Prompt: Look through the entries below and count the lines with the word "icon" in them; give only the number.

Saved entries
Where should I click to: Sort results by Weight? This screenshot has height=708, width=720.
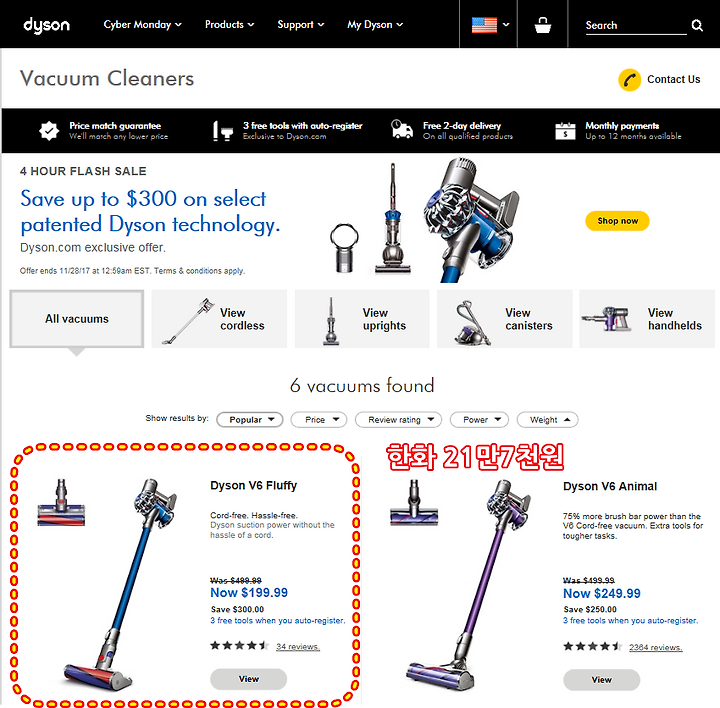[x=547, y=420]
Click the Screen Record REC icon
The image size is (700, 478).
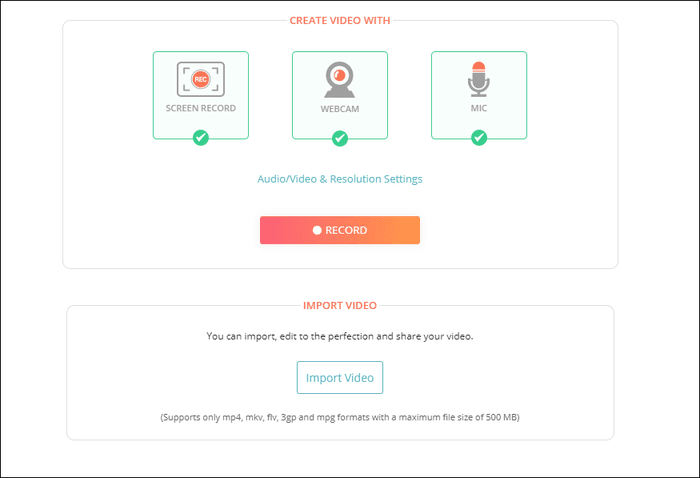(200, 79)

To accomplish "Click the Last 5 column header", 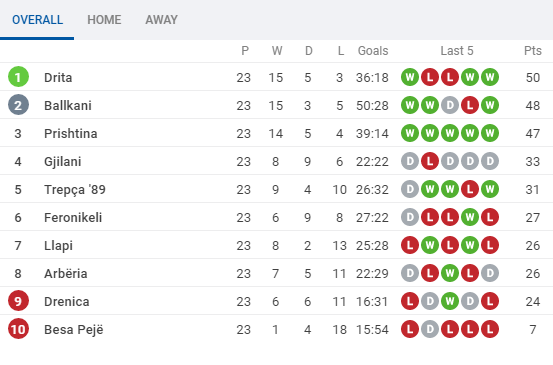I will pyautogui.click(x=457, y=51).
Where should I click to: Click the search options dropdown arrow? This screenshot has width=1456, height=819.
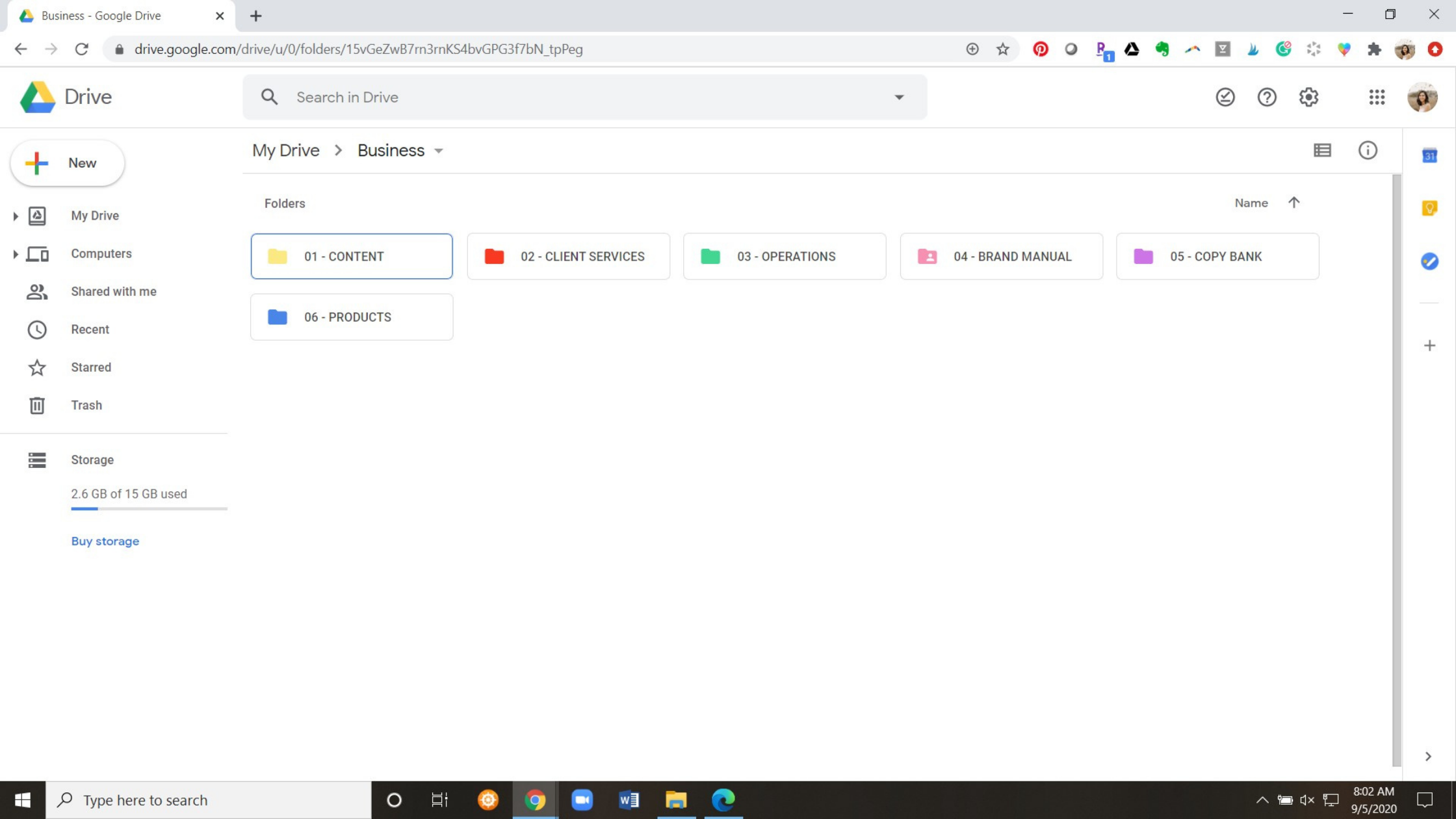900,97
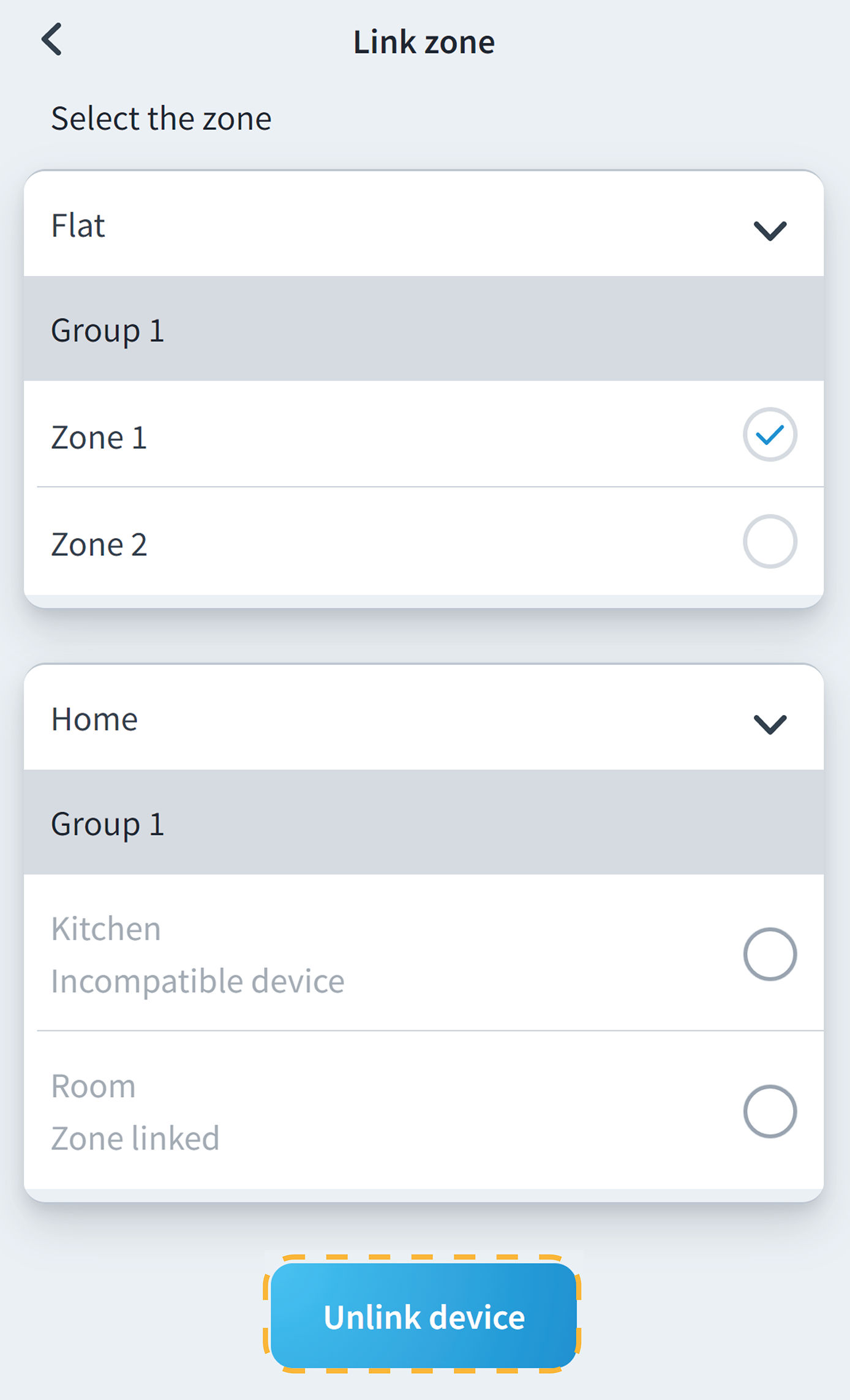This screenshot has height=1400, width=850.
Task: Collapse the Home section chevron
Action: coord(769,724)
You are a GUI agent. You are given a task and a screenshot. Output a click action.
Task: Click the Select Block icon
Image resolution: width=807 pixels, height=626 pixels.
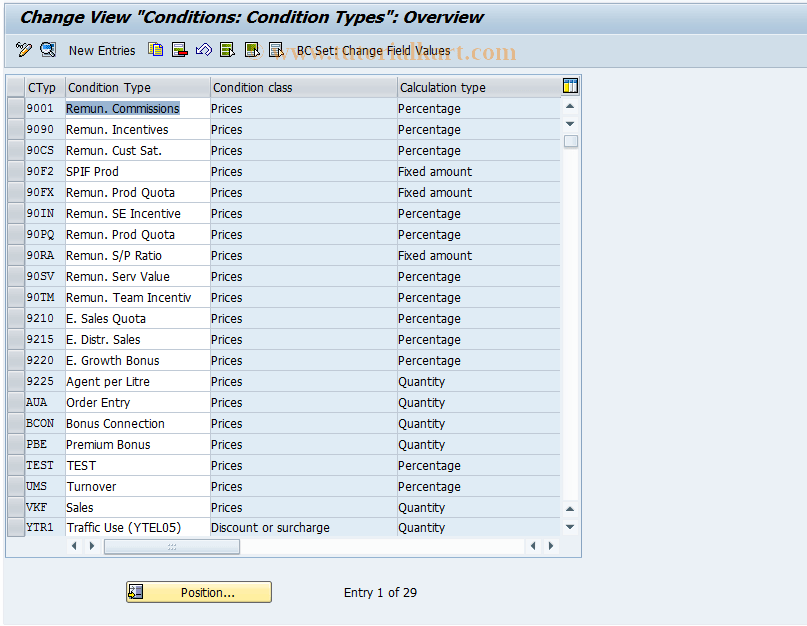(252, 50)
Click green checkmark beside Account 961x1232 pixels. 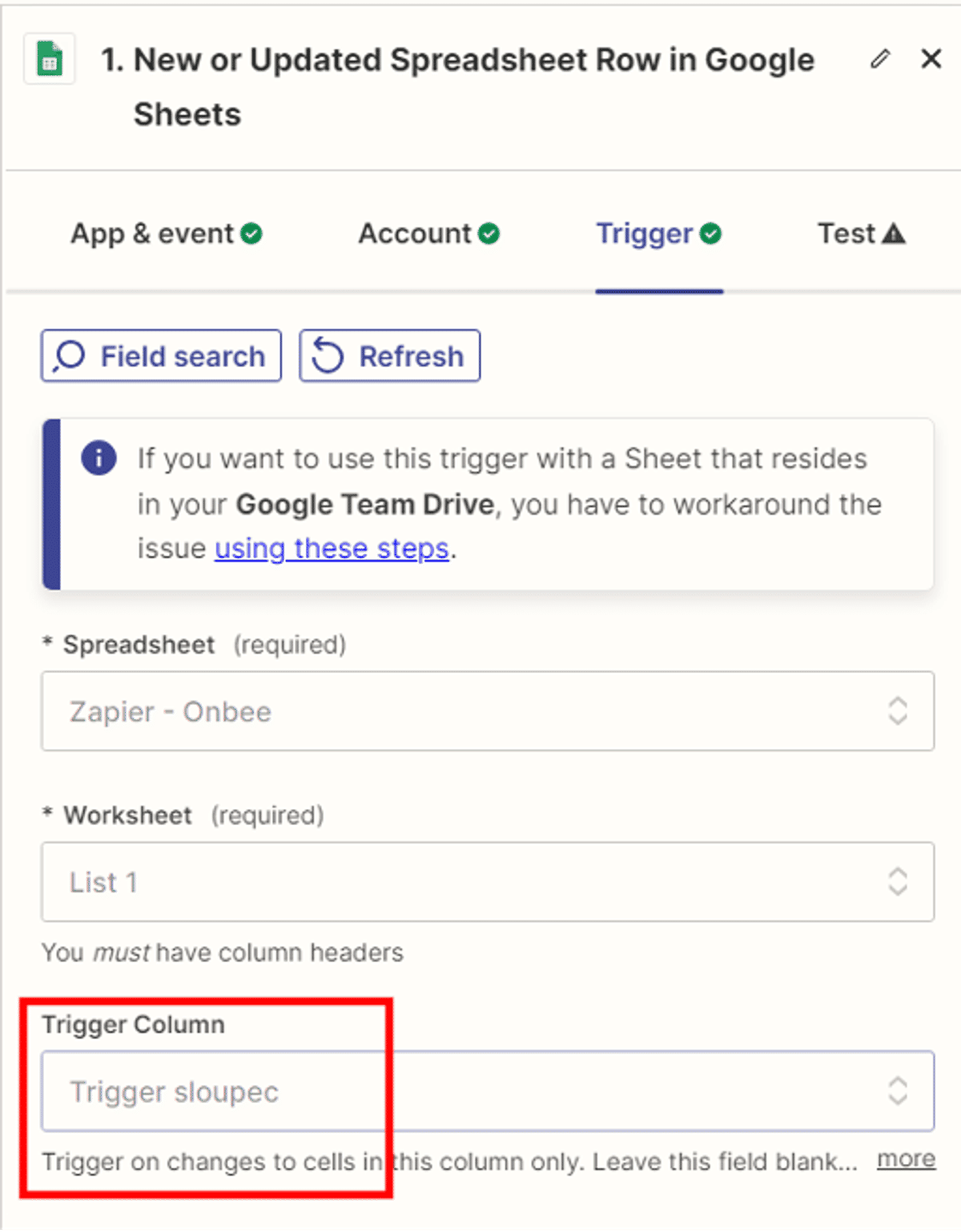coord(489,234)
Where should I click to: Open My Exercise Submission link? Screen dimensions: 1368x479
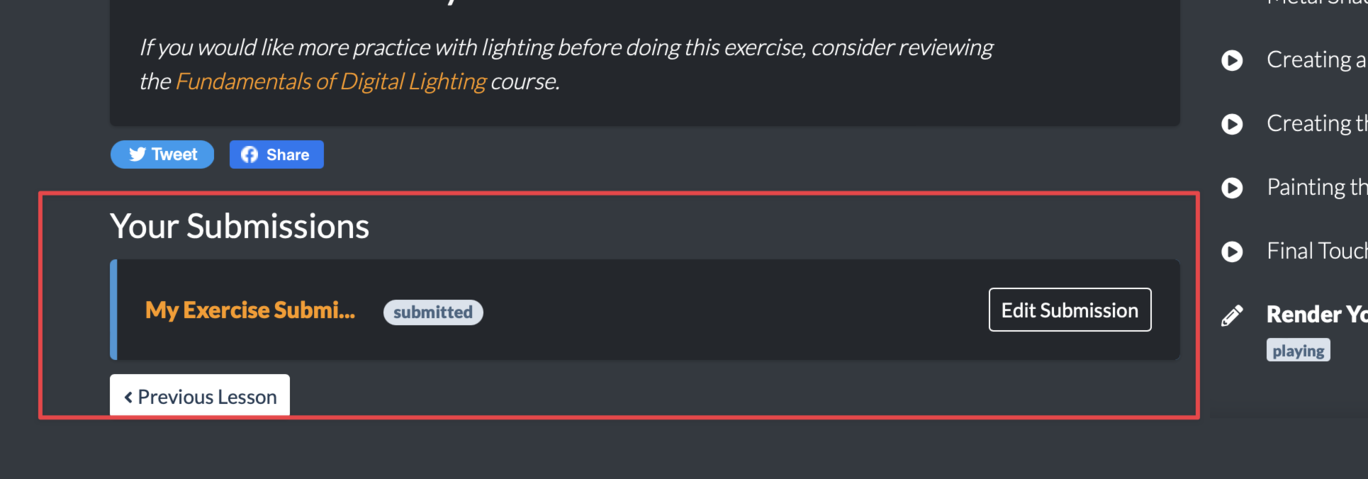pos(250,310)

Answer box: 2